Milan’s opera house, Teatro alla Scala, announced a 2021-22 season of 13 operas, seven ballets and numerous concerts, which reopened after six months of closure due to the Covid pandemic.

Mayor of Milan Giuseppe Sala was also present at the press conference where the program got presented.

La Scala is getting adjusted to the current regulations and they will remove flooring form the main seating area where the full orchestra has been playing at a social distance on risers and with plexiglass dividers separating woodwind and brass musicians, reports Wcti12.

La Scala’s music director, Riccardo Chailly said: “It will be the end of this horrendous experience. Now, the conductor has been placed about 30 meters from musicians, and the musicians have been spaced at a distance where they can’t properly hear each other to play, especially challenging during complicated executions. It means creating music of 100 musicians without the possibility of hearing. This hasn’t been emphasized enough. The orchestra made a huge effort, and no one fell into emotional excess,”.

In normal circumstances, the theater can host 2,000 people. For now, the number of guests is limited to 500.

The new season recovers some operas that got postponed because of the pandemic, including Verdi’s “Rigoletto,” while also highlighting operas by foreign conductors and lesser-known works. There are nine new productions.

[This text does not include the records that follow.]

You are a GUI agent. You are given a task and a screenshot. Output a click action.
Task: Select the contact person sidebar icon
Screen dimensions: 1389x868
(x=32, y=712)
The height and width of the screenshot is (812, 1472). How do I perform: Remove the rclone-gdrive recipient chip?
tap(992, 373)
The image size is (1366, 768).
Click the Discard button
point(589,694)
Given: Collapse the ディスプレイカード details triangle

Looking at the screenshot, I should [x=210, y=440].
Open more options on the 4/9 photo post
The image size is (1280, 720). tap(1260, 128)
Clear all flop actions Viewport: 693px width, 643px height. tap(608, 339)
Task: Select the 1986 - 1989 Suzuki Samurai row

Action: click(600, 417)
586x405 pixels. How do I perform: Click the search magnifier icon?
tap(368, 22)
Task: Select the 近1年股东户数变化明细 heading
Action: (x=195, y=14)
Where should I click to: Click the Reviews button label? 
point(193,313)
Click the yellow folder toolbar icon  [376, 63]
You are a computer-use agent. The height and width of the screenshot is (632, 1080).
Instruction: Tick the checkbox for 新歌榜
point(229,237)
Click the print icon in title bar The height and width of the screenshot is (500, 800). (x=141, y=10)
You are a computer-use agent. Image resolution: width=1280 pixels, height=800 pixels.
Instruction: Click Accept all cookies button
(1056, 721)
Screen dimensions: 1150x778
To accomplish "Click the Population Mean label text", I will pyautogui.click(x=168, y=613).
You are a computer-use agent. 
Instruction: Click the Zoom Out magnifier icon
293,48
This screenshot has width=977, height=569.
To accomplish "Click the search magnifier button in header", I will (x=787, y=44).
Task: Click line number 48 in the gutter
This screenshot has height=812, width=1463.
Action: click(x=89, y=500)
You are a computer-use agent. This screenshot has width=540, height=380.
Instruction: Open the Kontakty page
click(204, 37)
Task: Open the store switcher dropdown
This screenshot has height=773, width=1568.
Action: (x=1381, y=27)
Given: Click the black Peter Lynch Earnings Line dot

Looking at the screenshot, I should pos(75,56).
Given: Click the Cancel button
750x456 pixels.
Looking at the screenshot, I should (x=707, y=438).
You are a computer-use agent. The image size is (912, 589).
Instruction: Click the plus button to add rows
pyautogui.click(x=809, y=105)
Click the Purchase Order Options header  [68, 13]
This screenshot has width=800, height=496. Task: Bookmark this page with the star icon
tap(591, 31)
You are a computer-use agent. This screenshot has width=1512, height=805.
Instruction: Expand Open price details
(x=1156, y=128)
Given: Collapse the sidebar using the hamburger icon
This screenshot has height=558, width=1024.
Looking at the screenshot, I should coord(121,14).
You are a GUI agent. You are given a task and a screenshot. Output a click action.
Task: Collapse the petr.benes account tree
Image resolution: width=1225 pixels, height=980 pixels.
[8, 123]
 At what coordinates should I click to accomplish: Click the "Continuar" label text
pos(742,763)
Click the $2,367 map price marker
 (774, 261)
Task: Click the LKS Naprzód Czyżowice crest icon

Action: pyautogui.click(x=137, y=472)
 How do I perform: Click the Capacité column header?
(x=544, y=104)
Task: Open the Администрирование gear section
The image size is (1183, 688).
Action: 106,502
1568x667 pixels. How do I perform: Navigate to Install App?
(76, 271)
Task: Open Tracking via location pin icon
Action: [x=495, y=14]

The general manager, in his second season at La Scala, also announced that the theater had remapped the seating plan, lowering prices on less popular orchestra seats that had been sold at a premium even though they didn’t share the same visibility of others in the same category. He also is adding six family boxes at each performance with lower-price tickets to children under 18 to encourage family attendance, beyond the theater’s already established program of operas and ballets for younger viewers, reports Wcti12. “There is a need in honesty in front of our audience,” Meyer said.